Ахметкали опечалился, но рассудительность парня была ему по душе. Про себя отметил: «Добро, добро, коли понял главное. Будешь человеком, если не изменишь сам себе». Вслух же произнес:
— Да, трудно делать то, что вовсе тебе не нравится. Такое раньше было и у меня. Нелюбимая работа — это мука, скажу я, страдание. А в тебе талант есть. — Мастер дружески заглянул в лицо Арману. — Может, пойдешь в скульпторы, а?
— Да вы что, смеетесь? Кто же меня примет?
— То есть как кто? Я уверен: каждый, кто увидит этот памятник, заинтересуется и самим тобой.
— Все равно в скульптурную мастерскую без специального образования не примут. Надо закончить художественное училище.
— Сразу, сынок, ничего в жизни не делается. Тебе учиться еще не поздно. А может, там набирают учеников…
— Не знаю, что вам сказать. Если даже и снова учиться, то для меня это теперь сложно. Семья…
Ахметкали стоял на своем:
— Твоя жена разве не работает? Можно жить и поскромнее, пока получишь профессию.
Арман молчал. С тех пор как ушла из жизни мать, он с Жаннат толком даже не разговаривал ни разу. И хотя дал себе слово больше не видеться с Биби, ее лицо, улыбка стояли перед глазами. Работа над памятником на какое-то время отодвинула воспоминания. Но лишь чуть освободился, воображение тотчас воскресило в памяти — Биби. Сейчас совет старого мастера вдруг показался Арману той соломинкой, за которую хватается утопающий. И он почти обрадованно согласился:
— А пожалуй, вы правы, это выход! Если, бы только получилось…
Ахметкали пообещал помочь найти скульптора, который бы согласился взять Армана к себе учеником.
— А там, может, сумеешь со временем и поступить в училище, — мечтательно говорил мастер.
Однако желаниям его не суждено было сбыться. В тот же день Арман повстречал на улице своего бывшего дружка Жаксыбая.
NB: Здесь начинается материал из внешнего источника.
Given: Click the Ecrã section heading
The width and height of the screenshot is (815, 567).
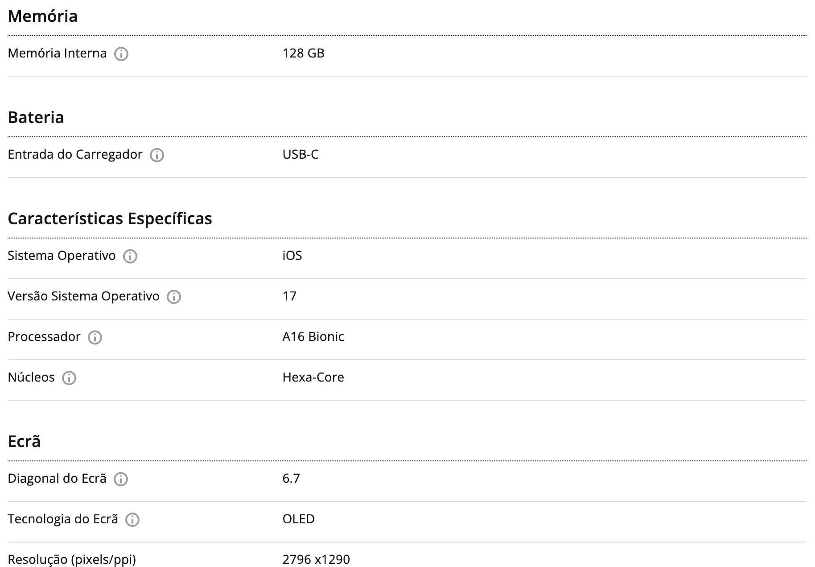Looking at the screenshot, I should (x=24, y=442).
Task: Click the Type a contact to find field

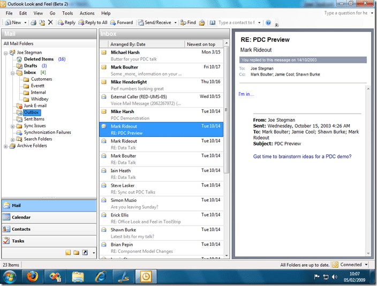Action: (239, 22)
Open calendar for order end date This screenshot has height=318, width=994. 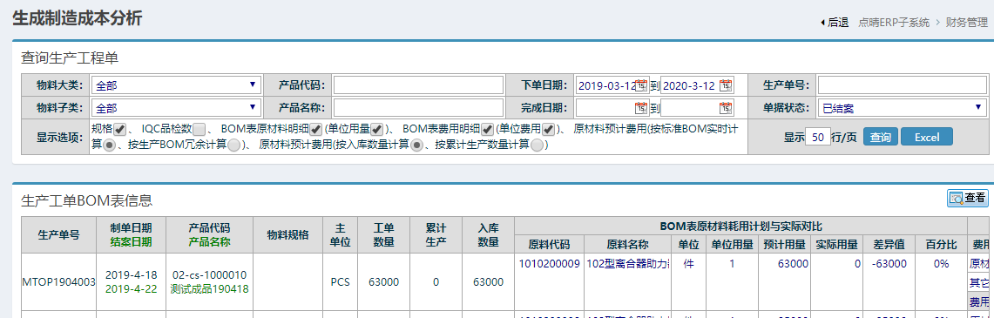coord(726,85)
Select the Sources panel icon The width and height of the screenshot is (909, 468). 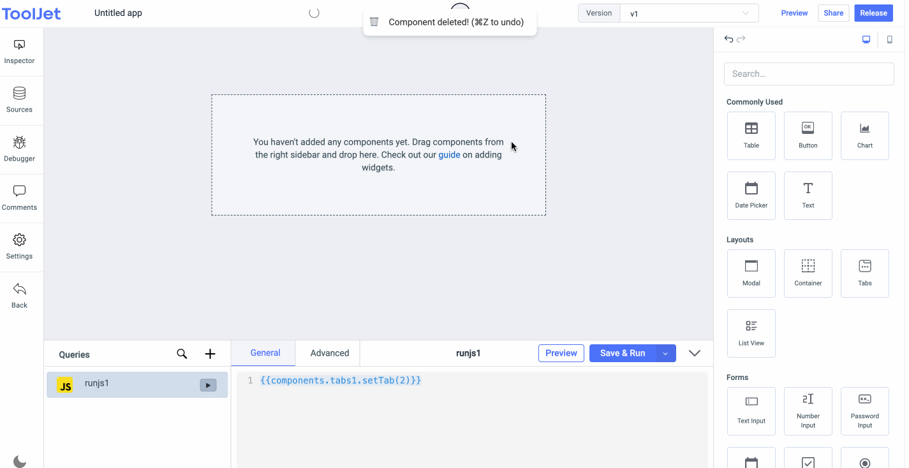pos(19,99)
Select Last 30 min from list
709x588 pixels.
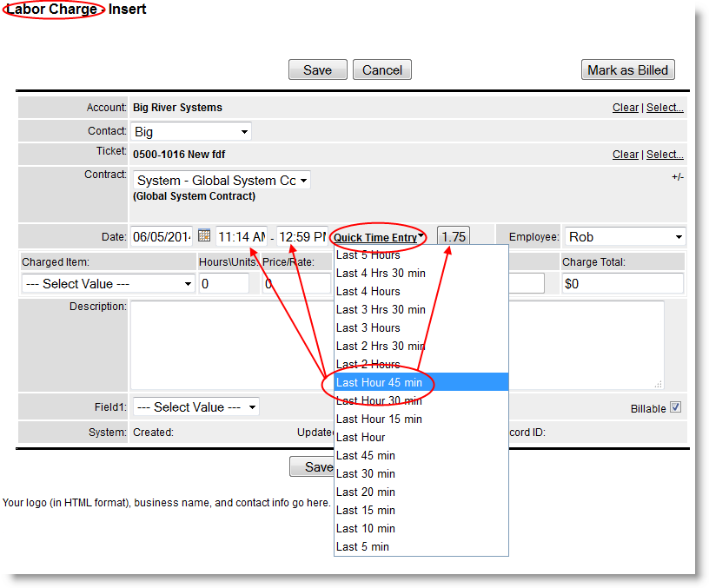(x=366, y=473)
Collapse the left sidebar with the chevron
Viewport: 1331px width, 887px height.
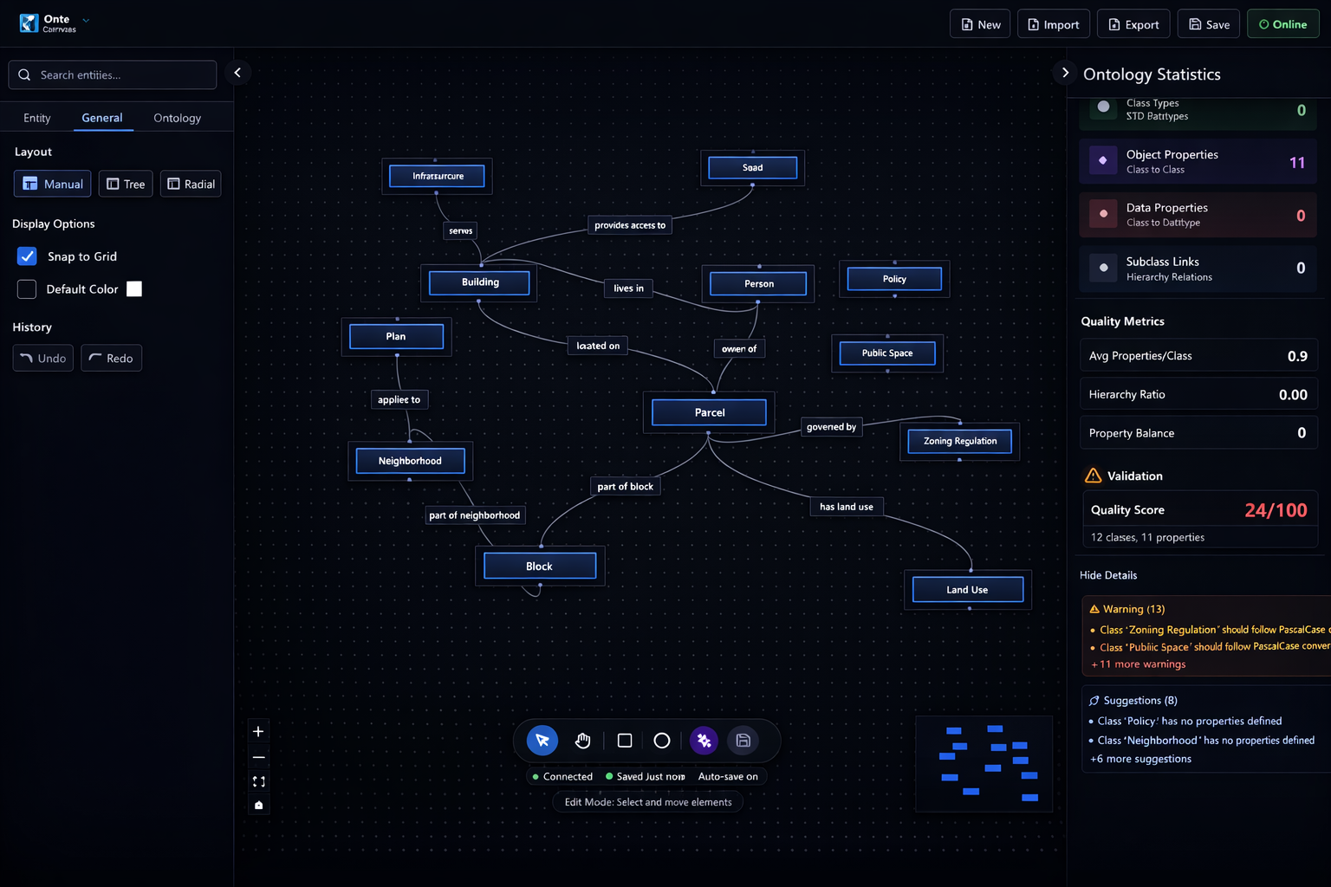point(237,72)
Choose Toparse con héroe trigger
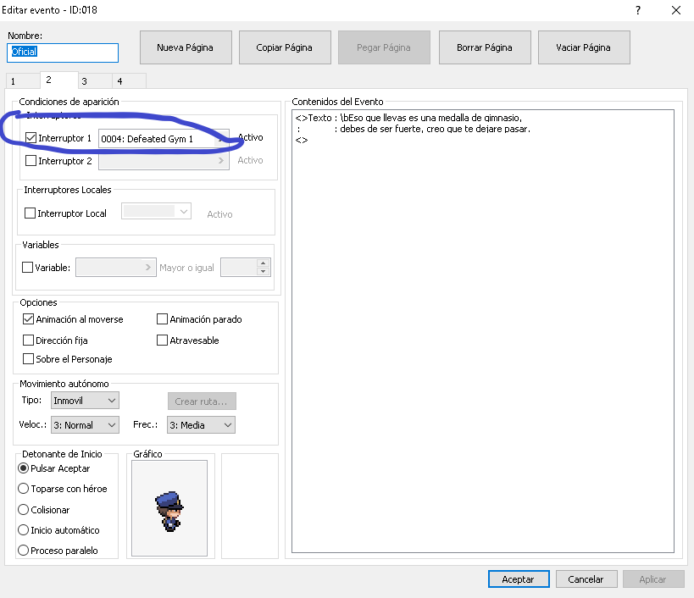Viewport: 694px width, 598px height. click(24, 489)
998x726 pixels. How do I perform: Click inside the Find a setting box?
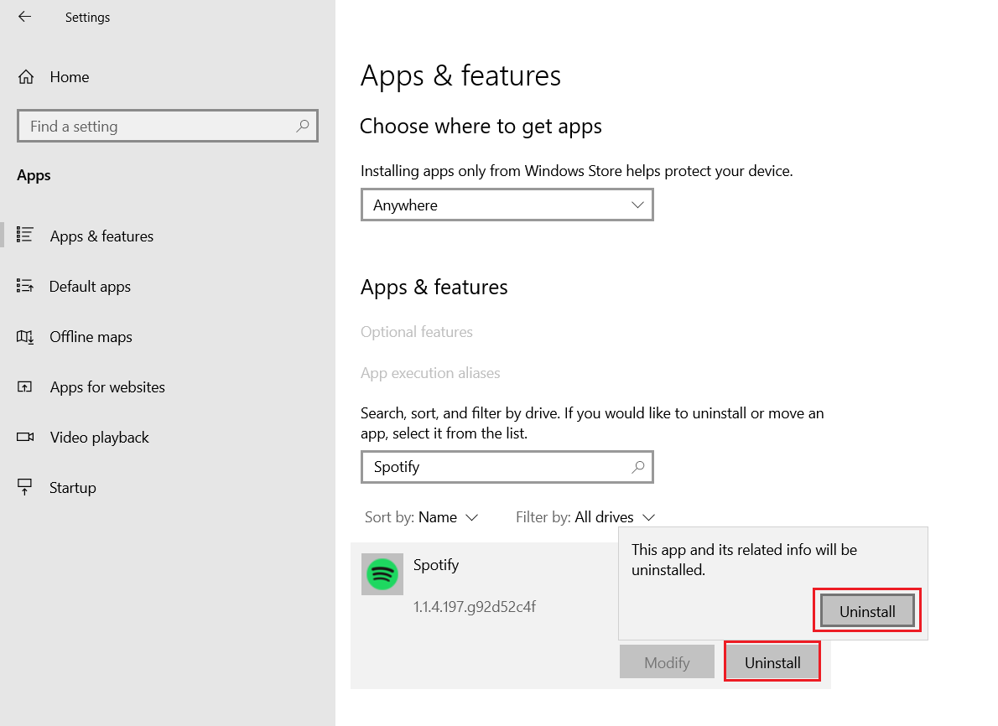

Нет, Жаксыбай не был ни картежником, ни алкоголиком. Но вот провести время в ресторане любил. Когда-то его считали человеком талантливым. Он любил сочинять стихи. По радио на его слова пели несколько песен. Неплохо Жаксыбай исполнял их и сам, аккомпанируя себе на домбре. Голос у него был задушевный, приятный. Характер — открытый и добрый. Только уживались в этом человеке еще два качества, которые, собственно, и мешали ему в жизни твердо стоять на ногах.
Во-первых, Жаксыбай любил, как он выражался сам, красивую жизнь. В его понятии это означало — одеваться модно, с иголочки, и без устали развлекаться в ресторанах. Во-вторых, он не мог жить без любви. Женщины были его вторым несчастьем. Одна любовь сменяла другую… Ему стукнуло уже сорок, а создать семью он так и не выбрал времени. Хотя… женился по любви трижды. И трижды расходился с радостным сердцем, что все наконец позади. Особого зла при этом ни на кого не таил и не причинял его никому.
Но вот что касается поэзии, то… Он и сам не заметил, как утратил к ней интерес. Никто не знал в последнее время, чем же занимался Жаксыбай. Несколько выступлений по радио, несколько песен на его слова — и только. Имя его в литературных кругах называлось все реже. Правда, иногда он выезжал в колхозы или совхозы и читал свои когда-то написанные стихи в сельских клубах. Но об этих поездках Жаксыбая ходили самые нелепые слухи, будто и там поэт вел себя, мягко выражаясь, легкомысленно. С легкостью необыкновенной заводил знакомства, назначал свидания и так же легко, не задумываясь, оставлял предмет своего обожания.
Вот после такой очередной разлуки Жаксыбай сегодня и повстречал Армана. Можно ли выглядеть более экстравагантно — небесно-голубые брюки, белый пиджак, кремовые туфли на высоком, в четыре пальца, каблуке! Волосы блестят и благоухают. Нет, в нем не заметишь и тени грусти от расставания с любимой. Он словно только что освободился от тяжелой обязанности и радостно улыбается встречным. Еще издали завидев Армана, Жаксыбай воскликнул:
— Дорогой мой! Да ты, оказывается, жив! Сколько лет, сколько зим не виделись! Вот это и есть основной недостаток семейного человека. Он забывает о своих товарищах. Потому я и не женюсь.
— Как это так? Я же только в прошлом году был на твоей свадьбе! — удивился Арман. — Или уже успел уйти от жены!
— Нет, на этот раз жена ушла от меня, — довольный собою, шутил Жаксыбай. — Говорит, не могу тебя переносить, зная все твои похождения!
— За какие это похождения она может тебя упрекать?